GSA Annual Meeting in Denver, Colorado, USA - 2016

Paper No. 20-10
Presentation Time: 10:45 AM


HEYDARI, Ezat1, STACK, Kathryn M.2, CALEF, Fred3, LEWIS, Kevin4, PARKER, Timothy2, ROWLAND, Scott K.5, FAIREN, Alberto G.6 and HALLET, Bernard7, (1)Department of Physics, Atmospheric Sciences, and Geoscience, Jackson State University, P.O. Box 17660, 1400 Lynch Street, Jackson, MS 39217, (2)Jet Propulsion Laboratory, California Institute of Technology, 4800 Oak Grove Drive, Pasadena, CA 91109, (3)Jet Propulsion Laboratory, California Institute of Technology, Pasadena, CA 91109, (4)Department of Earth and Planetary Sciences, The Johns Hopkins University, Baltimore, MD 21210, (5)Department of Geology & Geophysics, University of Hawai‘i at Mānoa, Honolulu, HI 96822, (6)Department of Astronomy, Cornell University, Ithaca, NY 14853, (7)Earth and Space Sciences and Quaternary Research Center, University of Washington, Seattle, WA 98195,

The Curiosity Rover has encountered two lacustrine rock units at Gale crater, Mars. The Striated formation (~1000 m thick) occurs in the central part of the Rover's traverse. It transitions into the Murray formation (~300 m thick) near the margin of Mt. Sharp. Both rock units were deposited during Early Mars, about 4.2 to 3.6 billion years ago.

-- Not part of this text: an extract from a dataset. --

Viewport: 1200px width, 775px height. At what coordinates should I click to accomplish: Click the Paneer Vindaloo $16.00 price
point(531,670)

The Striated formation strikes N65ºE with a depositional dip of 10 - 20ºSE. It is composed of rhythmic layers, each 1 - 4 m thick. Layers fine upward with thick-bedded to massive conglomerate at the base that grades upward to laminated, fine grained sandstone at the top. The formation shows slump folds, soft sediment deformation, and cross-bedding.

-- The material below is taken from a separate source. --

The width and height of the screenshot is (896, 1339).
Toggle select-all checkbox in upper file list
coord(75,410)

The Murray formation is a sandy mudstone with lenses of cross-bedded sandstones. It is horizontally layered and contains abundant irregularly-shaped nodules that are rich in calcium and magnesium sulfate. It is monotonously laminated but laminae are not continuous and show truncation and scoured surfaces. Mud cracks, ripple marks, rip-up clasts, and other waves or current induced features are absent in the mudstones of the Murray formation.

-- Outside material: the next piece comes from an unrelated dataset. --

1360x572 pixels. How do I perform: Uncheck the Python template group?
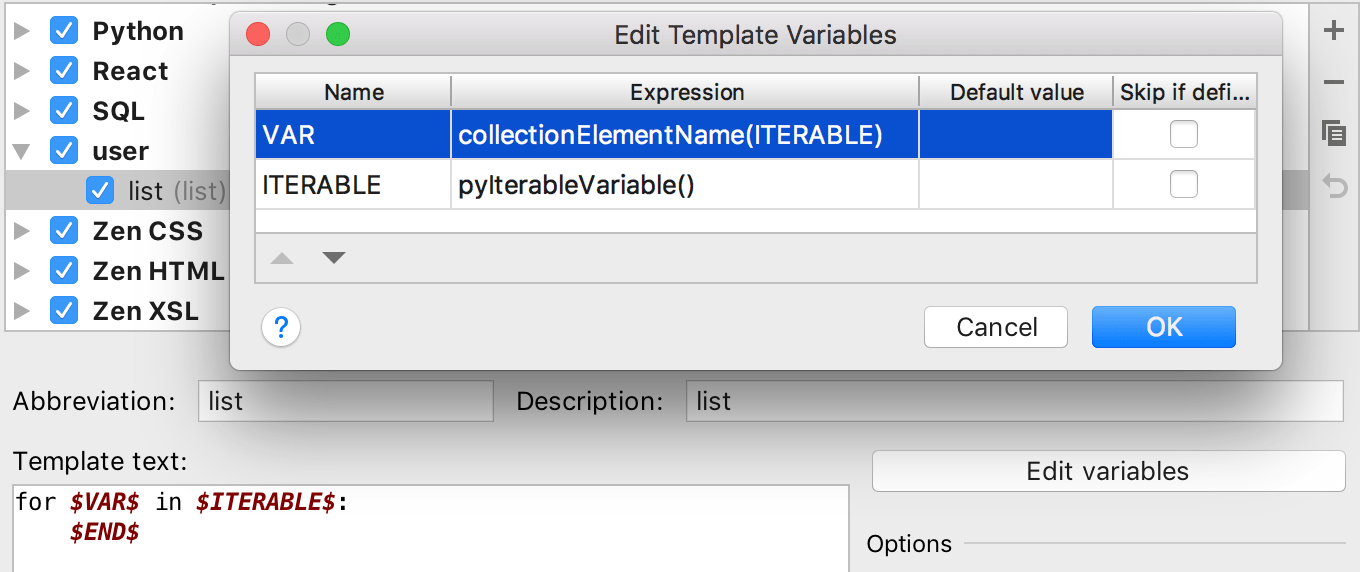pos(64,31)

The observed sedimentological characteristics indicate that the Striated and the Murray formations represent a subaqueous fan in a large lake, estimated to be 1 - 3 km deep. Fining-upward layers of the Striated formation are coarse-grained turbidites deposited on the proximal part of the fan by sediments delivered by floods through the northern rim of the crater. The Murray formation formed on the distal part of the fan and extended into the center of the lake in waters so deep that bottom sediments were unaffected by wave actions, lake-level fluctuations, and storm activities. Discontinuous laminations suggest that laminations formed by traction sedimentation associated with waving turbidity flows.

The rhythmic nature of layering indicates a regulated flow of flood waters into the lake, possibly controlled by changes in climate. The most likely forcing mechanism was variations in obliquity. Floods occurred during hothouse periods when the Martian climate was warmer than Present. The lake became saline at least to gypsum saturation during subsequent cold and/or dry climate of icehouse intervals and precipitated sulfate-rich nodules in the Murray formation.